Дверь офицерской квартиры была, как десятки других, обита серым войлоком. Из огромного общего коридора, где гренадеров вполне можно было построить в пять и даже в шесть шеренг, а по-современному – из коридора, где ныне вполне могут разъехаться два внедорожника, вы попадали в переднюю Кублицких с высоким потолком и желтыми вешалками. Потом шла просторная белая комната с окнами на Большую Невку, с бледно-желтым паркетом – цвет его неизменно нравился матери Блока, с зеленой, старых фасонов мягкой мебелью, с роялем и книжными шкафами. А за белой комнатой – оранжевая столовая, по размеру меньше гостиной. Так выглядела «половина» матери. У Блока же были кабинетик и просторная спальня. Именно их запомнил Городецкий. Кабинетик – очень строгая, длинная, однооконная комнатка: «объемистый письменный стол… очень мягкий диван, очень-очень удобное кресло… у окна цепенели два кресла и столик», где сиживала потом Люба, забираясь с ногами на сиденье и «собираясь в комочек». Так опишет эту квартиру Андрей Белый, который впервые появится в ней 9 января 1905 года.

Тогда, век назад, район у Ботанического сада считался пригородом. Во всяком случае, в двухстах метрах от казарм, на Аптекарском острове, стояла потом дача премьер-министра Столыпина, которую, как известно, взорвут боевики-эсеры. А через Большую Невку, на той стороне ее, из окон квартиры Блока видны были трубы заводов и фабрик…

Я попал в этот дом в неудачное время: шел грандиозный ремонт – на полу валялись куски штукатурки, еще тех времен, под обоями, наполовину сорванными со стен, виднелись слои старых газет, чуть ли не 1905 года, под ногами звенели осколки стекол, а красивый когда-то вестибюль выглядел как после взрыва. Длинными коридорами второго, а потом и третьего этажа я обошел десятки комнат с видом на Невку, пытаясь угадать, в какой из них жил когда-то поэт. Увы, не 7-ю, не 13-ю квартиру найти не удалось – все комнаты были похожи, как ли­ца солдат, застывших в строю…

Я знал: из этого дома Блок впервые пошел в «страшно плебейскую», по его выражению, самую дешевую из классических гимназий столицы – Введенскую гимназию. Ее здание стоит до сих пор на Петроградской (Большой пр., 37). «Из уютной и тихой семьи я попал в толпу гладко остриженных и громко кричащих мальчиков, – с ужасом вспоминал он потом свой класс, – мне было невыносимо страшно чего-то, я охотно убежал бы или спрятался куда-нибудь… Главное же чувство заключалось в том, что я уже не принадлежу себе, что я кому-то и куда–то отдан и что так вперед и будет…»
□ □ □ □
▸ Цель задания
Допишите продолжение фрагмента текста о Блоке, начав сразу после его последнего предложения. Приведённые далее строки для этого не нужны.
□ □ □ □
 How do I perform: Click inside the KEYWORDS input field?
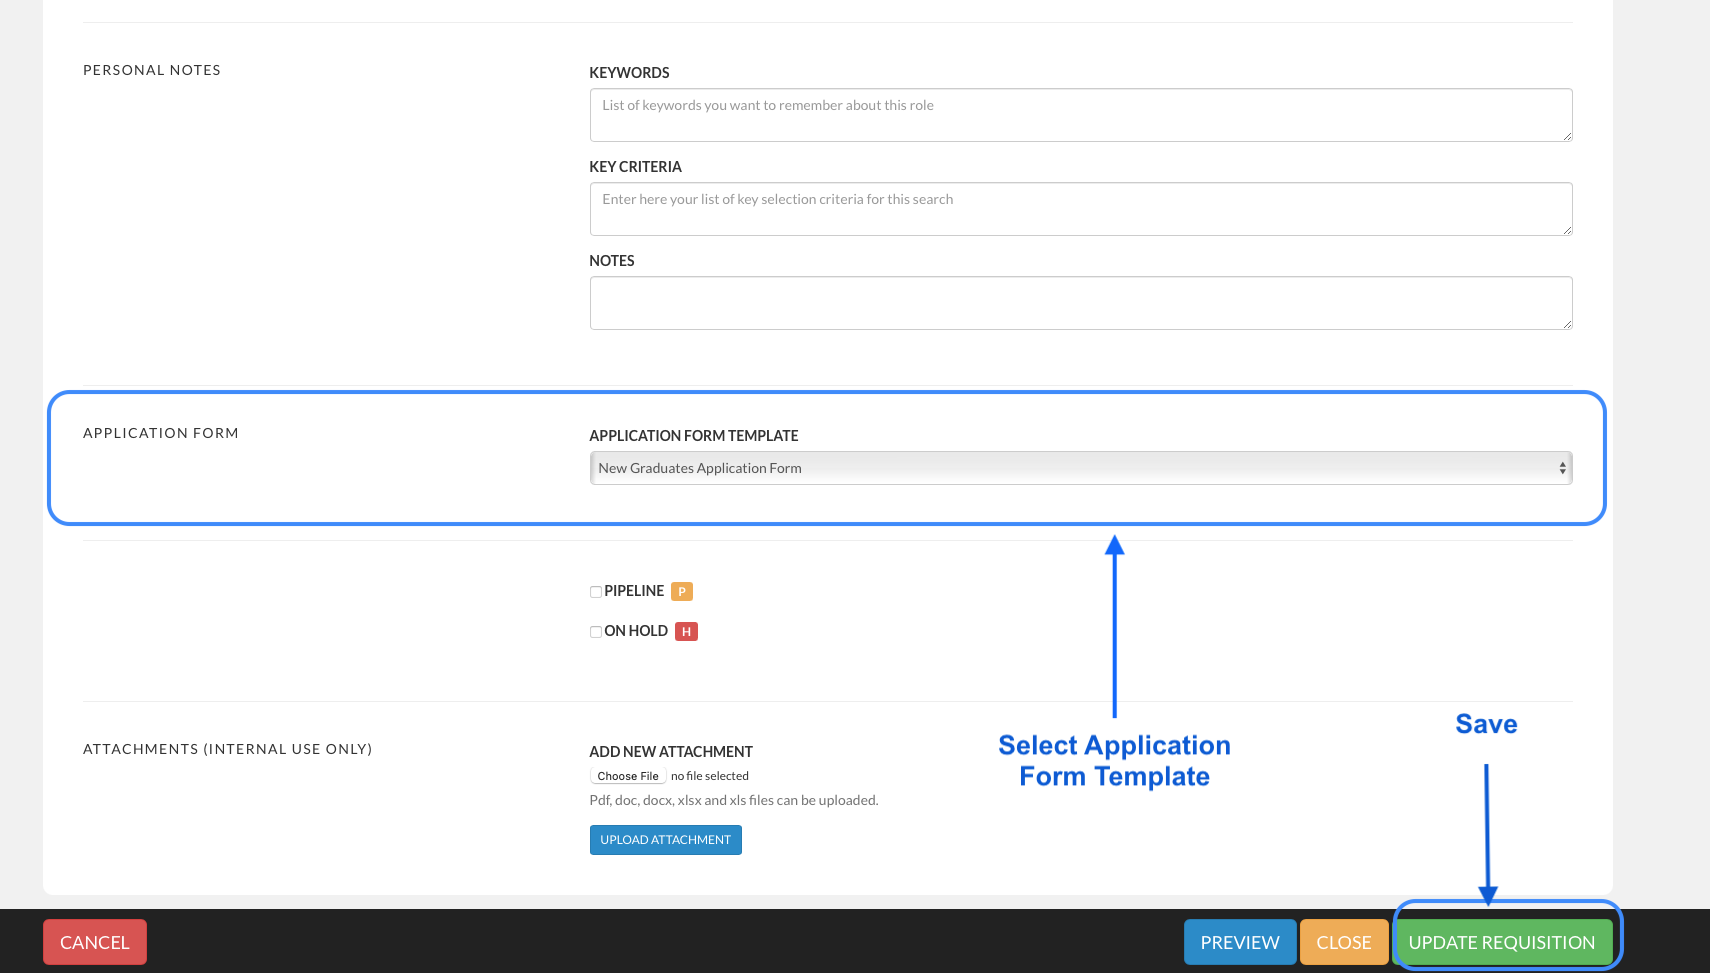(1080, 114)
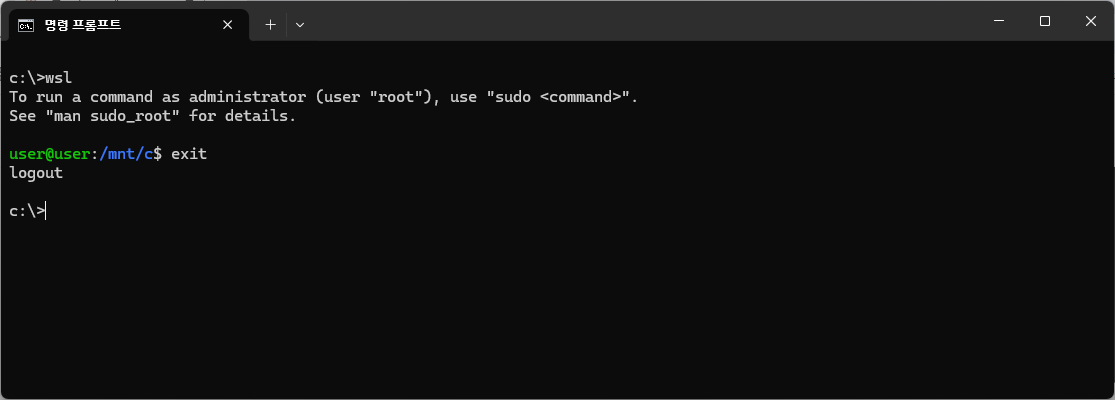Click the wsl command text
The width and height of the screenshot is (1115, 400).
[x=58, y=77]
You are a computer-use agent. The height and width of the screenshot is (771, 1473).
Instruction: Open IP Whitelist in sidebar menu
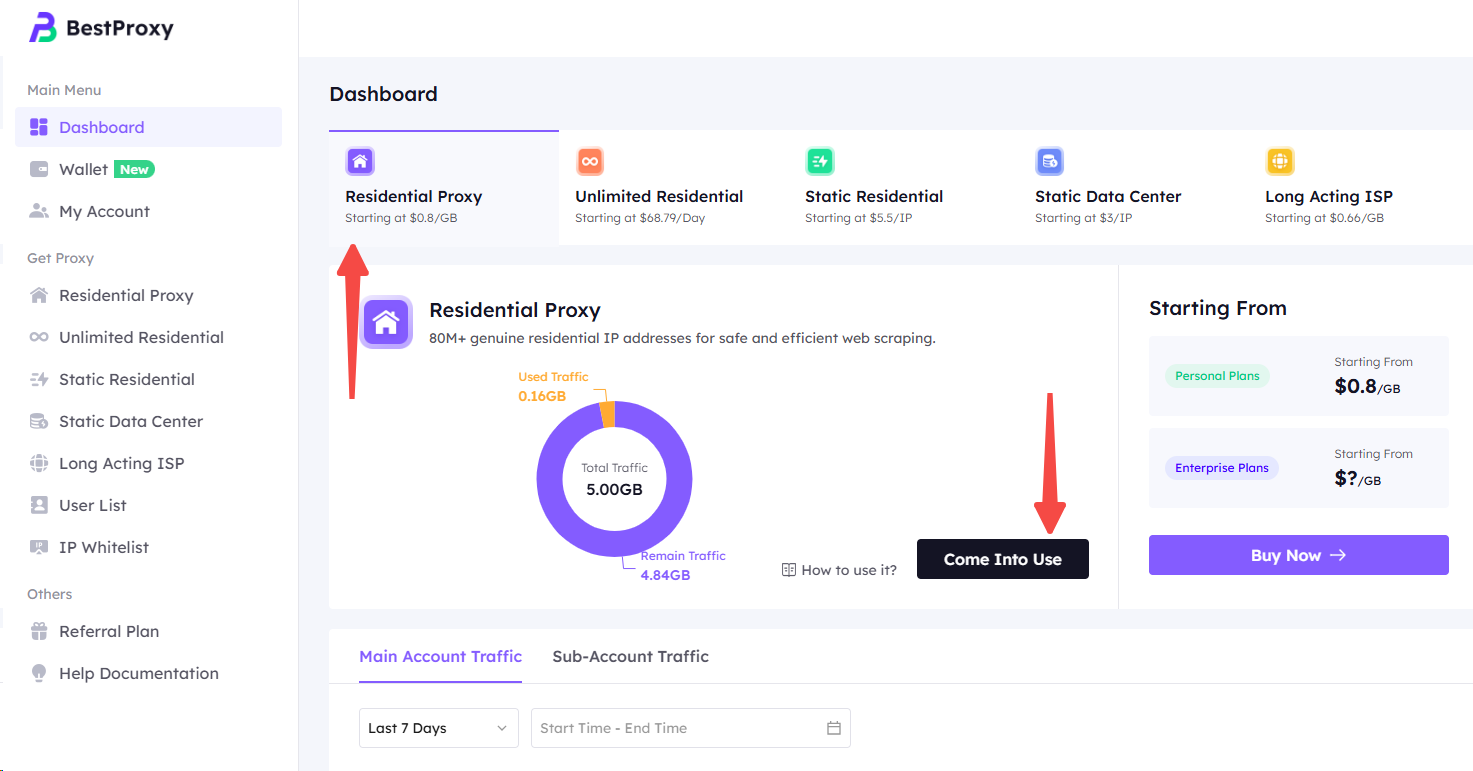coord(104,548)
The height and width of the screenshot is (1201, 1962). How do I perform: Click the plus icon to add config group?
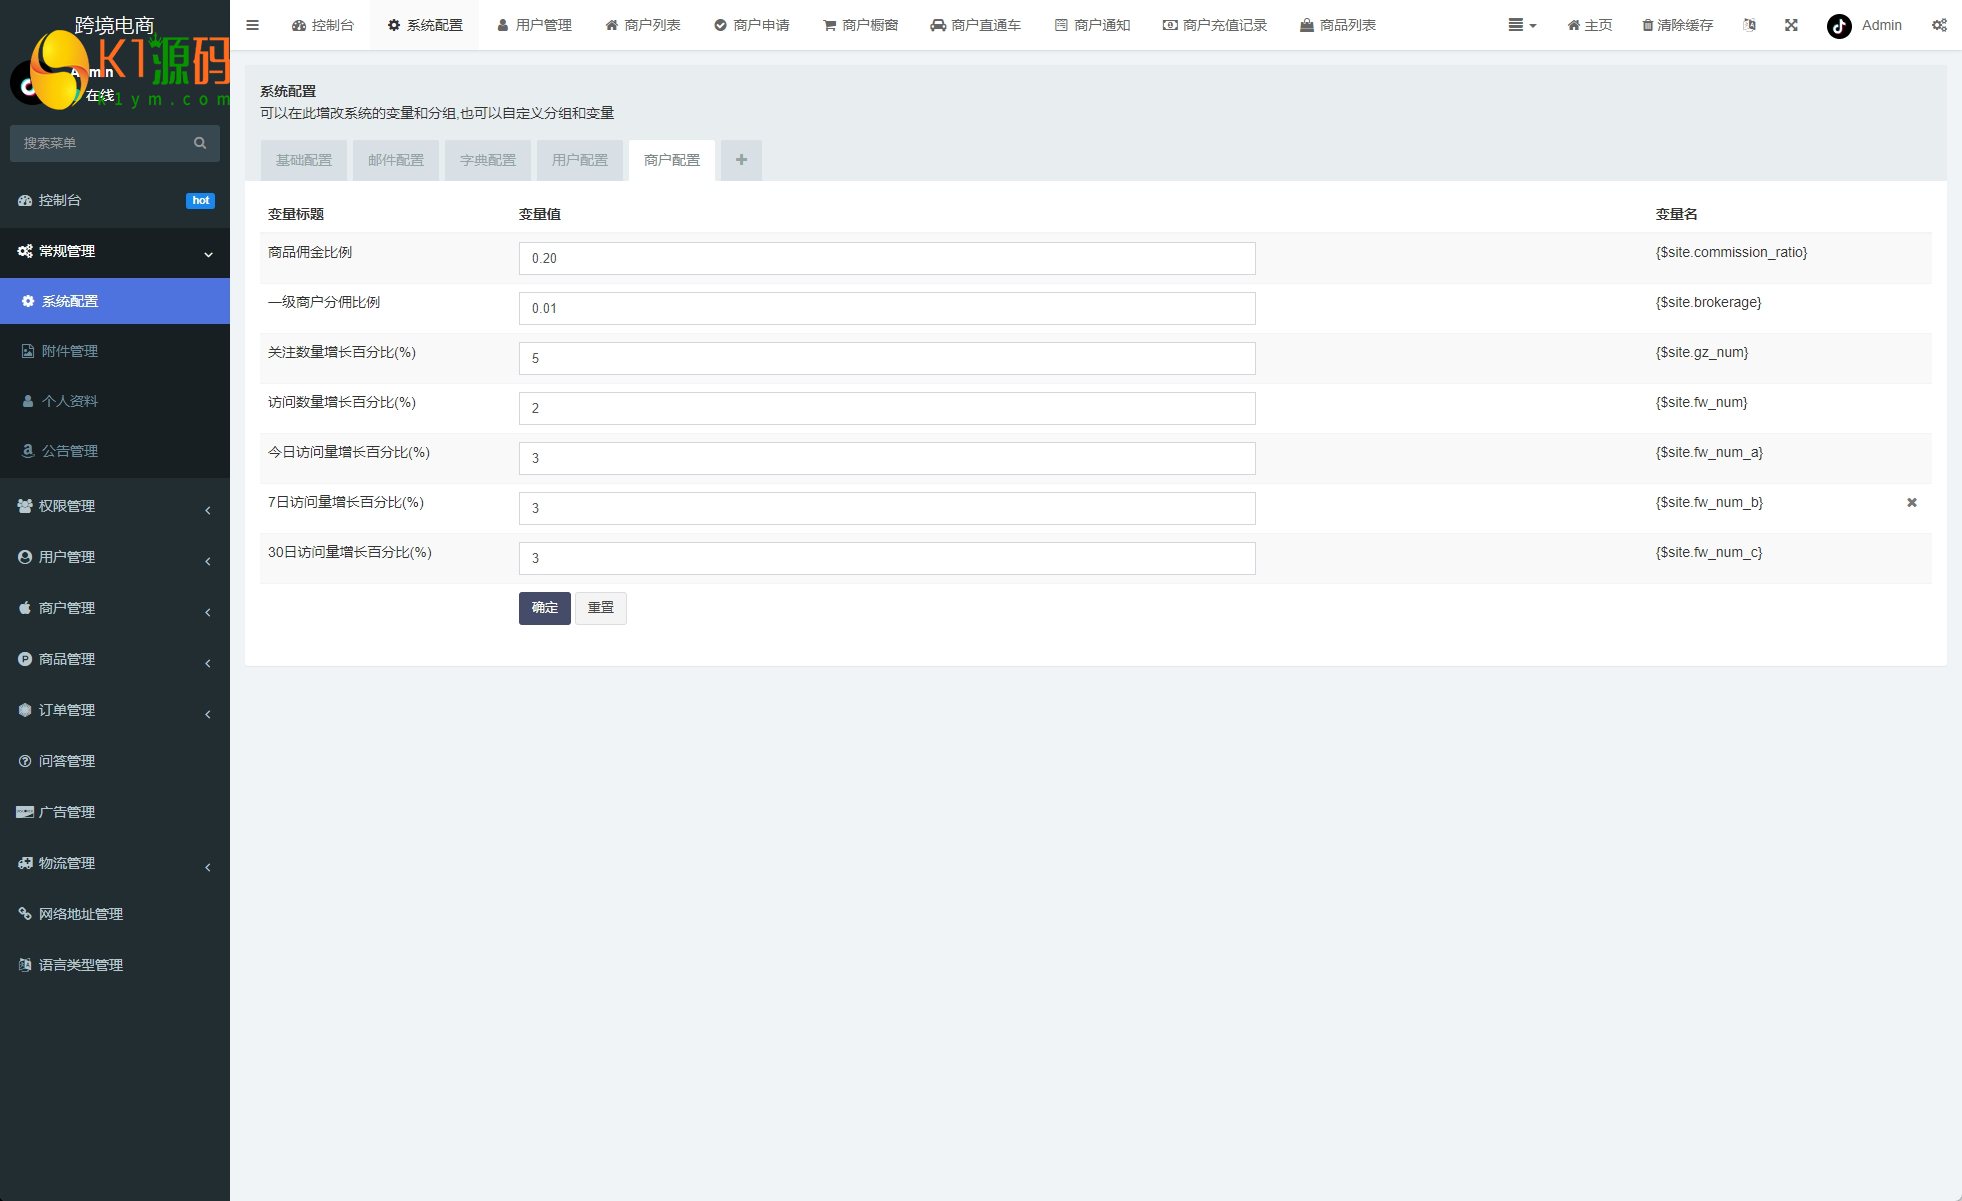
□ □ □ □
▸ Ответ
«Около 500 человек всякого возраста, от 8 до 24 лет, и всякого состояния сходились здесь ежедневно, и гам стоял здесь, как в кипящем котле», – пишут О.Немировская и Д.Вольпе в книге «Судьба Блока». Маленькие купцы, хлыщи, забулдыги – вот кого встретил здесь поэт. Некоторые ухитрялись просидеть за партами по одиннадцать лет вместо восьми. «Дети быстро развращались, – пишет один из биографов Блока. – Учились курить, говорили и рисовали много сальностей… Многие из таких, начав… заниматься уличным “ухажерством” и благодаря близости кафешантана… и раннему знакомству с пивными и всеми видами любви, сходили и вовсе на нет».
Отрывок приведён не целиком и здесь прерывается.